Dix contre un que c’est la délinquance patronale qui va y gagner… Macron le dit : « Si on reste dans un critère classique de lutte de classes, et donc de division de la collectivité humaine dans l’entreprise, alors on continuera à creuser l’impasse dans laquelle on se trouve. » La droite applaudit clandestinement. Alors le moyen le plus sûr pour ce sniper (et pour ce gouvernement qui le commandite) de faire oublier la lutte des classes, c’est juste d’en gommer tous les acquis en revenant sur deux cents ans de luttes de la Sociale.
– 2 mars 1848 : décret du 2 mars limitant la journée de travail des adultes à dix heures à Paris et à onze en province.
– 17 avril 1919 : loi instaurant la semaine de 48 heures et la journée de 8 heures.
– 13 juin 1998 et 19 janvier 2000 : loi instituant la semaine de 35 heures. À gommer ?
– 1906 : repos compensateur de 24 heures hebdomadaire. Aux poubelles de l’histoire ?

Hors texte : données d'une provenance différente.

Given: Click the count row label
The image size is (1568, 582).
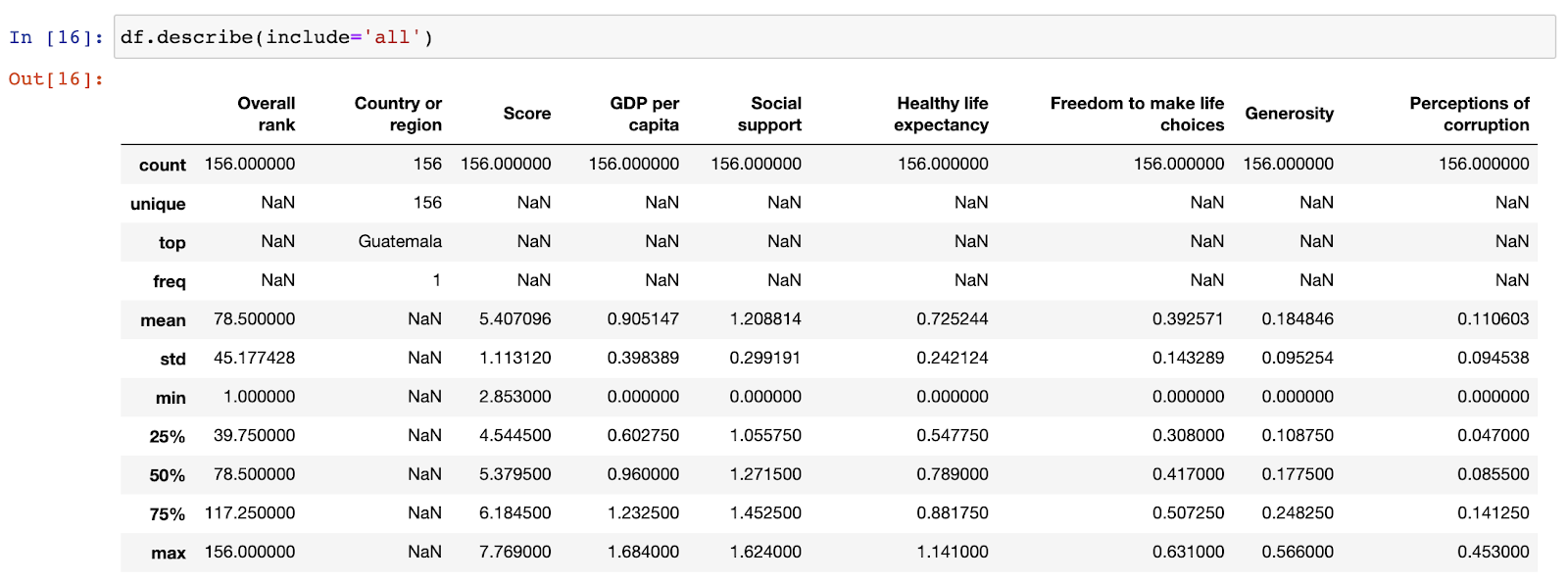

– 25 mai 1864 : loi établissant le droit de grève.
– 1884 : droit syndical.
– 1887 : création de la première bourse du travail de France à Paris.
– 1936 : délégués du personnel. À oublier ?
– 1910 : retraites à 65 ans sous un ministère Briand, ancien socialiste devenu libéral.
– 1983 : retraites à 60 ans sous Mitterrand, président étiqueté socialiste
– 2015 : retraites à quel âge avec ce gouvernement faussement étiqueté socialiste, mais clairement libéral ?
L’année 1936, c’était le Front populaire. Mais c’est surtout la pression des ouvriers dans les usines occupées, les rues envahies qui ont imposé des avancées conséquentes : congés payés de quinze jours, convention collective, semaine de quarante heures. Et ne nous leurrons pas, les autres acquis devenus lois parce que votés ne sont pas sortis des bancs de l’Assemblée nationale mais ont été imposés dans les rues, les usines, les ateliers, les grèves.

Choisir son camp
Nous, nous sommes du camp de ceux qui se sont battus pour obtenir ces acquis sociaux et, aujourd’hui, c’est à nous de nous battre pour les conserver. Il n’y a rien à attendre d’un État, si ce n’est sa trahison au profit de la finance. La loi Macron n’est qu’un bubon de la peste capitaliste. Ce grand ami des banquiers a beau qualifier la lutte des classes d’obsolète, le camp d’en face, lui, a décidé de la mener cette lutte. La meilleure des défenses étant l’attaque, il nous faut passer à l’offensive. Offensive des esprits, des idées. Nous devons nous organiser et organiser nos luttes sur des bases autonomes sourdes aux sirènes des partis. Nous devons faire changer l’optimisme de camp. La lutte est là, maintenant. Passons à l’offensive pour retrouver tous les acquis perdus. Première étape… Ensuite, nous imposerons d’autres changements. Non, nous gérerons nous-mêmes. Nous voulons tout maintenant et le reste, nous le prendrons.